Hayatın anlamlarından biri de sevgidir. Sevgi, mutlu yaşamanın da anahtarıdır. Bu açıklamaya göre, yaşanmışlığa geri dönüp baktığımızda, yaşantının; zaman içinde, sevgi atmosferi ile karşılaştığına tanık oluruz.
Yaşantıyı devam ettirdiğimiz, atmosfer sevgiye odaklı değilse, orada yalpaladığımızı, dengemizi toparlayıp çıkma istediğimizden anlarız.
İçinde olmakla gurur duyduğumuz, atmosfer, sevgi üzerine yoğunlaşmışsa, neşelenir ve anılarıyla yaşamak isteriz.
Sevgi eksikliğinde, yaşananlara baktığımızda, sıkıntılı olaylara rast geliyoruz. Kısacası, dünya olaylarına göz attığımızda, istenmeyen durumlar, önlenemez de olsa, yine altında sevgi eksikliği aramak gerekmektedir.
Bazen anlamlandırdığımız yerde sevgi de olsa, kaderin girdabına takılıyor ve onu yönlendiremiyoruz. Gücümüz kadere sevgiyle de olsa, karşı bir eylemde bulunamıyor. Fakat mücadeleye de girmiyoruz.
Mutluluğumuzu çevreleyen halkalara baktığımızda, içimizden gelen sevgi çırpınışlarının birbirine eklendiğini yaşıyoruz. Ruhumuzu iyiliklerle dolduruyor ve ahlaklı bir atmosferde yaşadığına seviniyoruz.
Yaşantımızı anlamlandıran sevgi, yüreğimizin paslanmasına neden olan, kin ve nefreti önler. Onu ahlakla cilalar, üzerinde suyun tutmadığı bir yapıya dönüştürür.
Belki her şey sevgidir ama bazen de sevgiye bağlayamadığımız bir olayın yanımızdan, geçtiğine tanık oluruz. Bu noktada da kader diyerek işin içinden kolaylıkla sıyrılıyoruz.

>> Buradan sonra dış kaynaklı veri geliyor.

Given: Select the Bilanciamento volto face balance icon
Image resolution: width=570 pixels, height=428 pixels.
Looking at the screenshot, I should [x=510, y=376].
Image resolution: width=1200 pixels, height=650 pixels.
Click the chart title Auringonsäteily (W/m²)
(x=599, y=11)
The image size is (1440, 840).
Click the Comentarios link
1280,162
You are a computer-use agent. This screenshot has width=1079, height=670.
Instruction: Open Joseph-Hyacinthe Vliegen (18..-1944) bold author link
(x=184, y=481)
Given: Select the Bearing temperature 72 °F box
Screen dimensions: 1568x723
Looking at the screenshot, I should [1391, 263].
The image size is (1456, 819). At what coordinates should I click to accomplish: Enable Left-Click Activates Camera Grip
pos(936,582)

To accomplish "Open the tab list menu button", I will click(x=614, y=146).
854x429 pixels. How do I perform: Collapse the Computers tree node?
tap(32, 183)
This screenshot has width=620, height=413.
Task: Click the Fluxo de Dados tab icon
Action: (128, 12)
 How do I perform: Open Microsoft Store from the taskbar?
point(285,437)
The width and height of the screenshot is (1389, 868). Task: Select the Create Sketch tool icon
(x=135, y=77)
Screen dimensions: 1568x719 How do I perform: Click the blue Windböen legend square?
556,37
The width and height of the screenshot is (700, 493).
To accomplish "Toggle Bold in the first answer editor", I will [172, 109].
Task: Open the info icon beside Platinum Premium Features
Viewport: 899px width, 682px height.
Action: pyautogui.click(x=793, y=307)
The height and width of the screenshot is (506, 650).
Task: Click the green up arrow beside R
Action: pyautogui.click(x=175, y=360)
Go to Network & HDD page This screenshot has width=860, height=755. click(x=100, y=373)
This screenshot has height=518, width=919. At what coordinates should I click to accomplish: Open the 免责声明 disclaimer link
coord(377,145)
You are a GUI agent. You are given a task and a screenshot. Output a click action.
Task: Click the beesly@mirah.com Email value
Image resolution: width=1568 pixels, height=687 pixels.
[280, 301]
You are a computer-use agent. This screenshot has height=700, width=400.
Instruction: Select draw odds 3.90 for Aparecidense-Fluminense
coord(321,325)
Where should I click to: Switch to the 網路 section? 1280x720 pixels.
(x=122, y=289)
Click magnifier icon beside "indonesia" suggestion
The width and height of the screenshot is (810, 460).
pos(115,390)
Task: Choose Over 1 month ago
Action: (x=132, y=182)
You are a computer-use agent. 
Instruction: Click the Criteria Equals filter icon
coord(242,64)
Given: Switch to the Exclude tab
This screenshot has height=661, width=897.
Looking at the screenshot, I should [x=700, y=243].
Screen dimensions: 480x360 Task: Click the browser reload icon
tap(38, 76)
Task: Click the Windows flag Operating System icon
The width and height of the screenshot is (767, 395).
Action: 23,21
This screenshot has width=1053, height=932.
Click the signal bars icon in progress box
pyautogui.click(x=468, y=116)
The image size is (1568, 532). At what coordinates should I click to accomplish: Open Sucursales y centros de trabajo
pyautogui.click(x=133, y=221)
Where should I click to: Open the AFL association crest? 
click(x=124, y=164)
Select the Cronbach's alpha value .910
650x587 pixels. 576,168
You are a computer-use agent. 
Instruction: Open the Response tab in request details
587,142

Sevgi eksikliğinde, kalbimizde yer etmeye çalışan öç alma duygusunu da anlamış sayılmayız. Buna rağmen mutluluğumuza zarar gelmediğine seviniriz. Neşemizi sevgi atmosferine bağlarız. Fakat düşündüğümüzde tam örtüşmediğine tanık oluruz.
Hayalimizde de gerçekte sevgi ortamını buluyoruz. Bilmeden sevgiye odaklanıyoruz.
İnsan sevgi anlamında yaşantısına odaklandığı için, bu değerler olmazsa olmazıdır. Bir sapma durumuna çok üzülecektir. Böyle insan değildim, bana ne oldu diyecektir.
İnsan sevgiyle yaşayacak ve sevgide kalacaktır.